The treatment for another common disease, primary hypercholesterolemia, also demonstrates additive effect. Plant sterol-ester margarine and a common type of antihyperlipidaemic drug, cerivastatin, have an additive effect in reducing LDL cholesterol, without significant interaction between the two drugs. Another drug combination with additive effect for hypercholesterolemia is niacin (vitamin B3) and simvastatin. This drug combination is also known as Simcor commercially. Niacin can reduce the secretion of LDL cholesterol and very-low-density lipoprotein cholesterol (VLDL cholesterol). On the other hand, simvastatin can reduce the synthesis of LDL cholesterol and triglycerides, and increase the level of high-density lipoprotein cholesterol (HDL cholesterol). Together, niacin and simvastatin reduce the level of LDL cholesterol and increases the level of HDL cholesterol, therefore managing hypercholesterolemia effectively.

=== Optimal dosing ===
Additive interaction or additive effect can be found in the treatment of the majority of common diseases. The combination of drugs with different effects has the benefit of using each drug at its optimal dose. This decreases the possibility of using a higher dose of a single medication if the previous dose is ineffective in treating diseases or relieving symptoms. The significance of using drugs with optimal dose is lowering the occurrence of intolerable side effects, adverse reactions, and possible drug toxicity in patient's body. This increases the safe use of drugs and increases patient compliance with the therapy.

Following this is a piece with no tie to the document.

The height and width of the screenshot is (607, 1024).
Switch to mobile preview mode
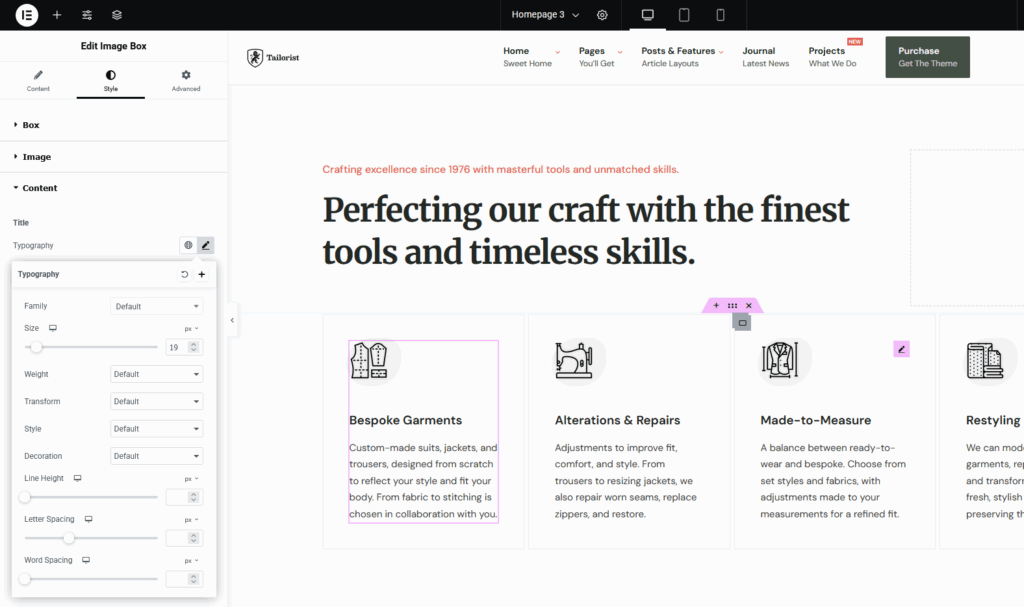[720, 15]
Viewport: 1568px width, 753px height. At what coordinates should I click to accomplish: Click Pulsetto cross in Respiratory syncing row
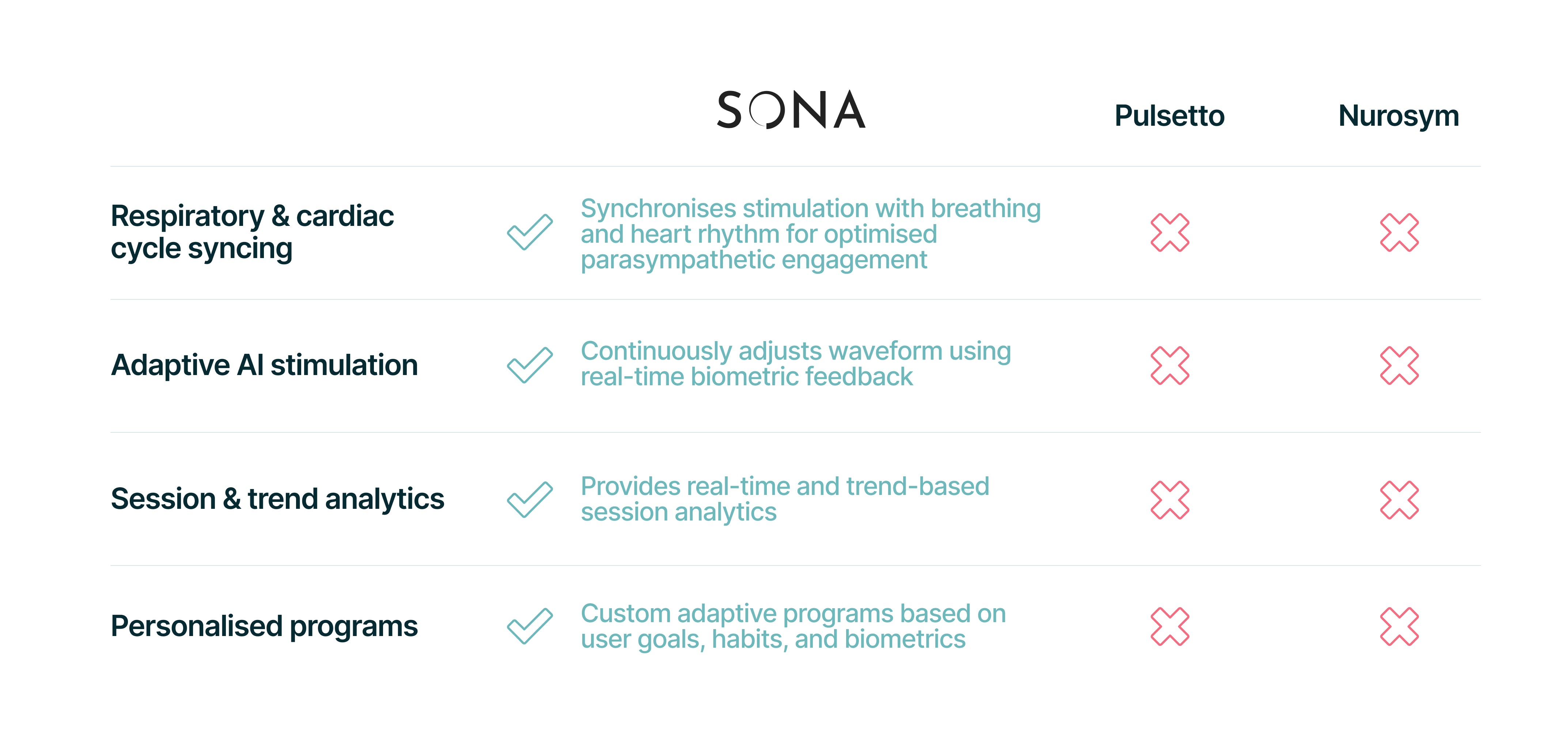click(x=1169, y=232)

One of the examples is the use of calcium channel blocker and beta-blocker. They are drugs that can be used to treat stable angina. They can both decrease the frequency of angina, aiming to relieve the symptoms of angina. There are controlled, double blind clinical trials and studies involving patients with preserved left ventricular function demonstrating that the combination of calcium channel blocker and beta blocker has an additive cardio depressant effects when comparing with either drug class alone. The combination therapy is used when a single medication fails to produce a therapeutic effect. Choosing the optimal dose of the two medications in the combination therapy prevents the use of an extreme high dose of a single medication alone, leading to adverse effects.

== Adverse Effects ==
Drug combinations with additive effects have the potential to cause adverse effects. Adverse effects induced by drug combinations are not uncommon. The risk of having adverse effects is increased when the drug combination with additive effect has the same adverse effect. Thus, some drug combinations with additive effect are avoided. Below are commonly seen drug combinations with additive effect causing adverse effects.

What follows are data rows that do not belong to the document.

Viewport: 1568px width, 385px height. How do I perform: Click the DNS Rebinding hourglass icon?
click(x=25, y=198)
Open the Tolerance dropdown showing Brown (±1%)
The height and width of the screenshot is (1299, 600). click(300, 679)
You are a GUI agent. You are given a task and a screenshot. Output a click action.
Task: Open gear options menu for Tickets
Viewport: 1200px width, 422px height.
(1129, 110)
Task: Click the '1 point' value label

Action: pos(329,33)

=== ACEI and potassium-sparing diuretics ===
An example demonstrating how drug combination with additive effect can cause adverse effects is the co-administration of ACEI and potassium-sparing diuretics. Despite having different mechanisms of action, the drugs are able to reduce potassium excretion from the body. Hence, both ACEI and potassium-sparing diuretics have the side effect of hyperkalemia. When two drugs are used together, the risk of having hyperkalemia is doubled. Since hyperkalemia has the potential to cause arrhythmia and metabolic acidosis, the combination of ACEI and potassium-sparing diuretics is avoided.

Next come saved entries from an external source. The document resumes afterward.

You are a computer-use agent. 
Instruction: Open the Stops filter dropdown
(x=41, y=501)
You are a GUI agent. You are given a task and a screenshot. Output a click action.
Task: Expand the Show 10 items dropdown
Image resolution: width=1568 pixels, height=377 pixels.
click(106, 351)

=== NSAIDs and glucocorticoids ===
Another example is the combination of non-steroidal anti-inflammatory drugs (NSAIDs) and glucocorticoids. Although NSAIDs and glucocorticoids have different mechanisms of action, the drugs are able to diminish the protective effect of gastric mucosa from gastric acid. As a result, the concomitant use of NSAIDs and glucocorticoids increases the risk of gastric bleeding and worsens peptic ulcer disease. As a result, the combination of NSAIDs and glucocorticoids is not recommended.